John shrugged. "It's easy country. We're better off moving than just hanging out here and hoping to be rescued. We've got no radio, no power, no way of knowing how long it'll be before we're picked up, assuming we are picked up. But this is easy ground and I can cover..." He stopped and eyed Rodney appraisingly. "Okay, we can cover, say, 30 miles a day, at least, and that'll have us at the gate inside a week." Rodney began to speak but—"It's better to go with the known in an unknown territory," John said, reflexively, like it was a proverb. What you don't know will hurt you.

"I'm still very much with the "staying here and hoping we get picked up before the locals spot us" plan, " Rodney said, firmly settling his feet against the super-futuro dash.

"I dunno," John said slowly. "Those Daenraes were really pissed at me. I don't think I wanna be around when they catch up to us."

"How can they catch up to us if we're not around, genius?"

John grinned. "Exactly," he said breezily. "Come on, let's see what we can scavenge out the jumper."

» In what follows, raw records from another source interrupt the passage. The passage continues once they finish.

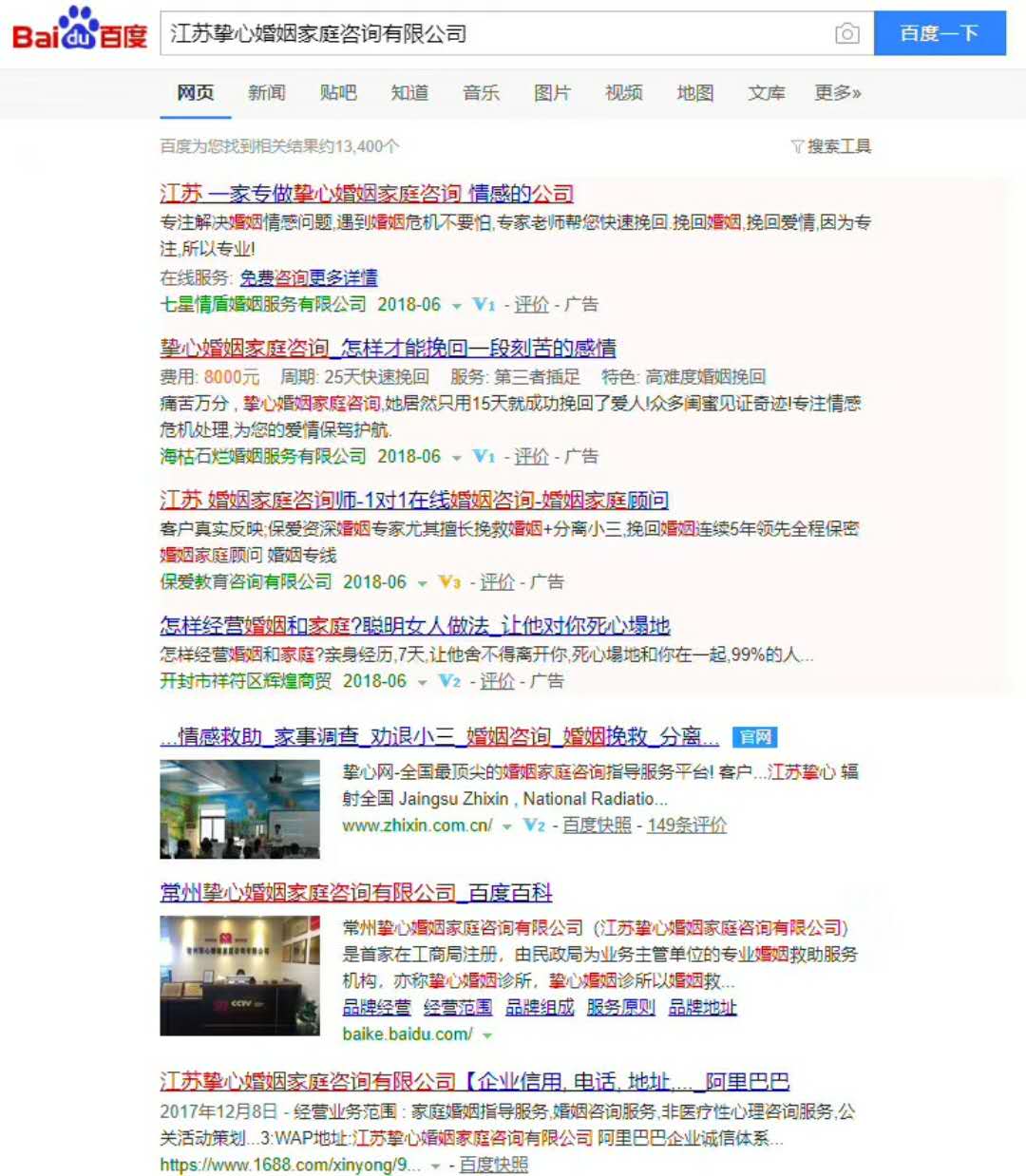Switch to the 视频 tab
The width and height of the screenshot is (1026, 1176).
pyautogui.click(x=622, y=92)
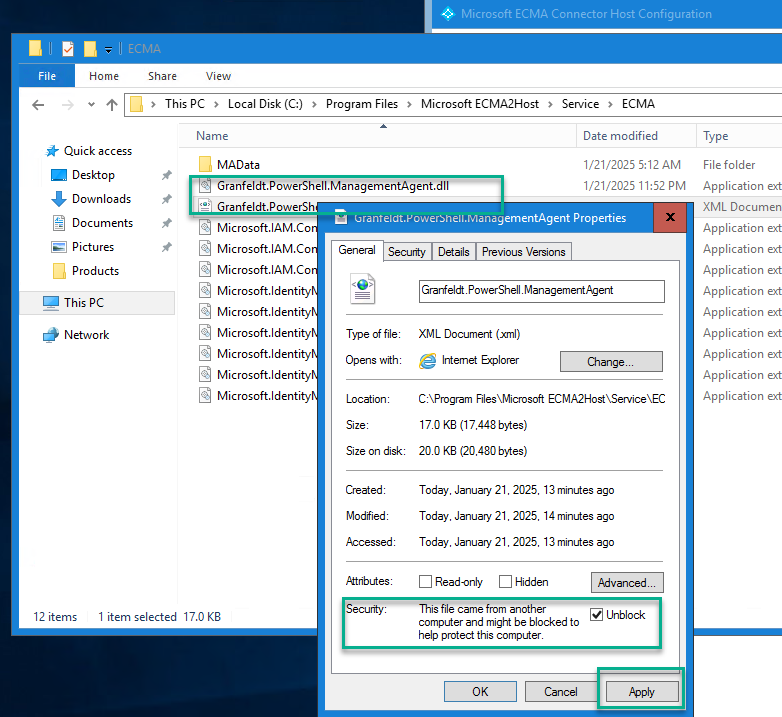Toggle the Unblock checkbox
Screen dimensions: 782x717
coord(597,615)
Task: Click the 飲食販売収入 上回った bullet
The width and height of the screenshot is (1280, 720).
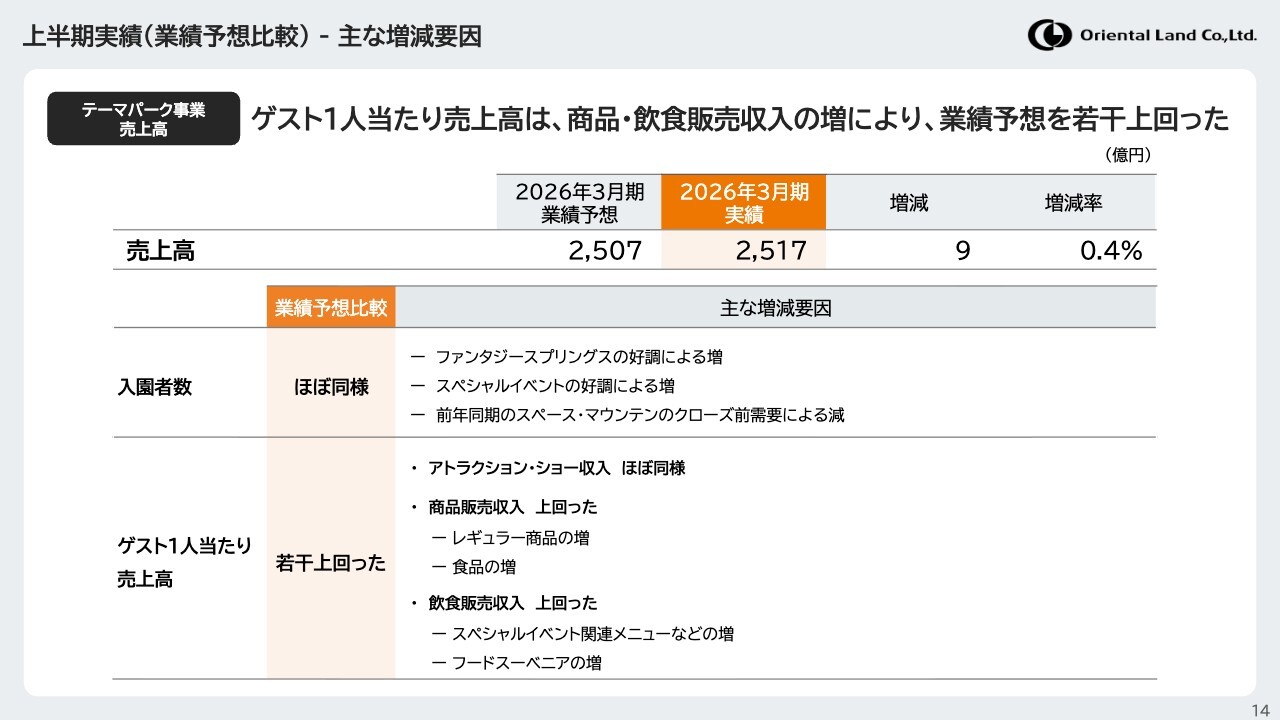Action: point(512,603)
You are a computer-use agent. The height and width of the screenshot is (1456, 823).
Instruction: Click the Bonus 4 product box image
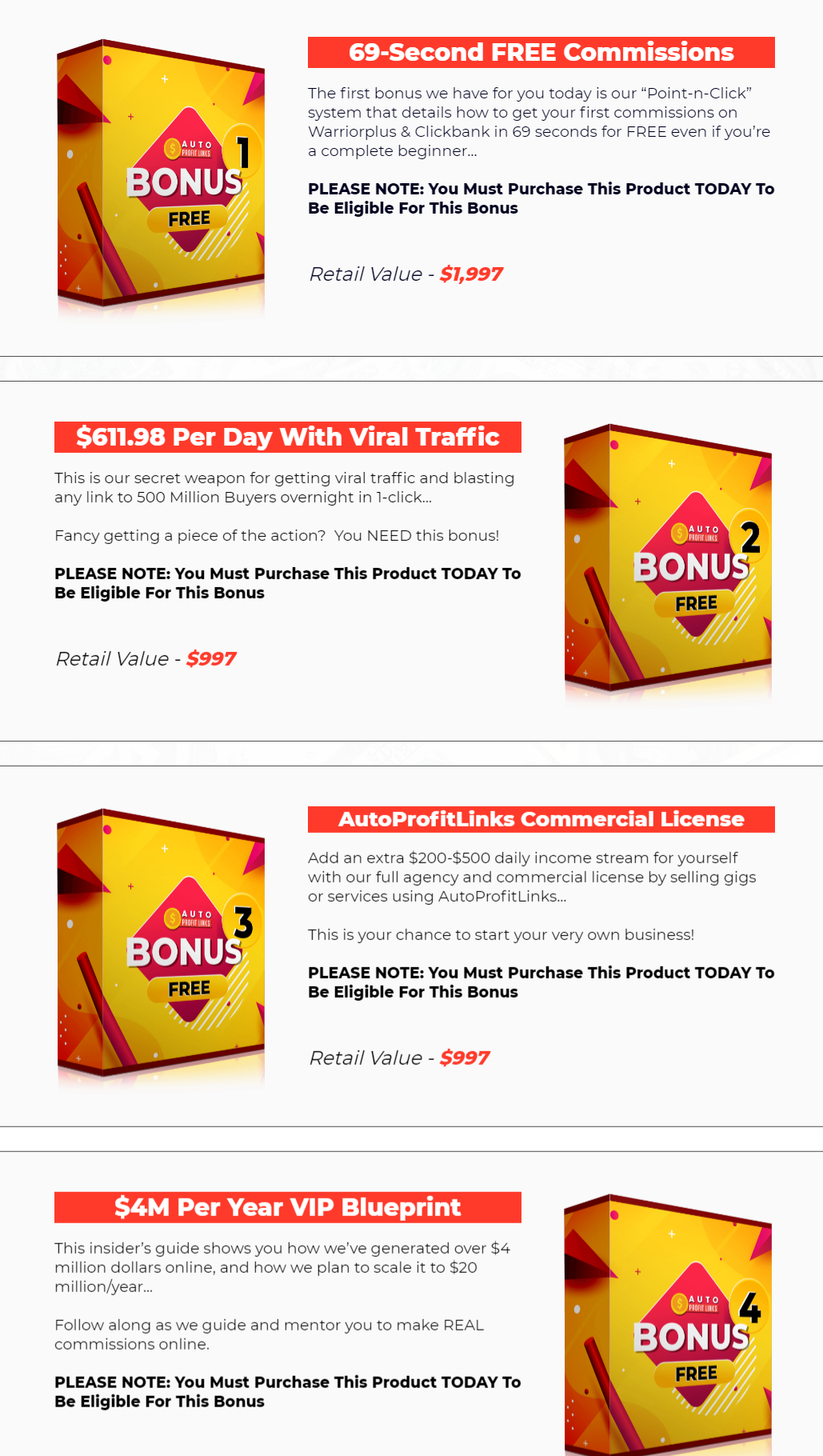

In the late morning they stopped to rest. The path wound round a stream and in its crook a small grassy area was spread like a blanket. John set up high up on the slope and Rodney sprawled below him, tossing shrapnel into the current. A large flock of small birds swooped and wheeled crazily above them. Like sparks. Like woodchips flying off a lathe. They tore into foil packets that fizzed and boiled and then smelled of the mess hall. They ate steadily. The sun, clouded all morning, suddenly threw off its wrappings and flooded the world with colour.

It was not a bad world, all things considered.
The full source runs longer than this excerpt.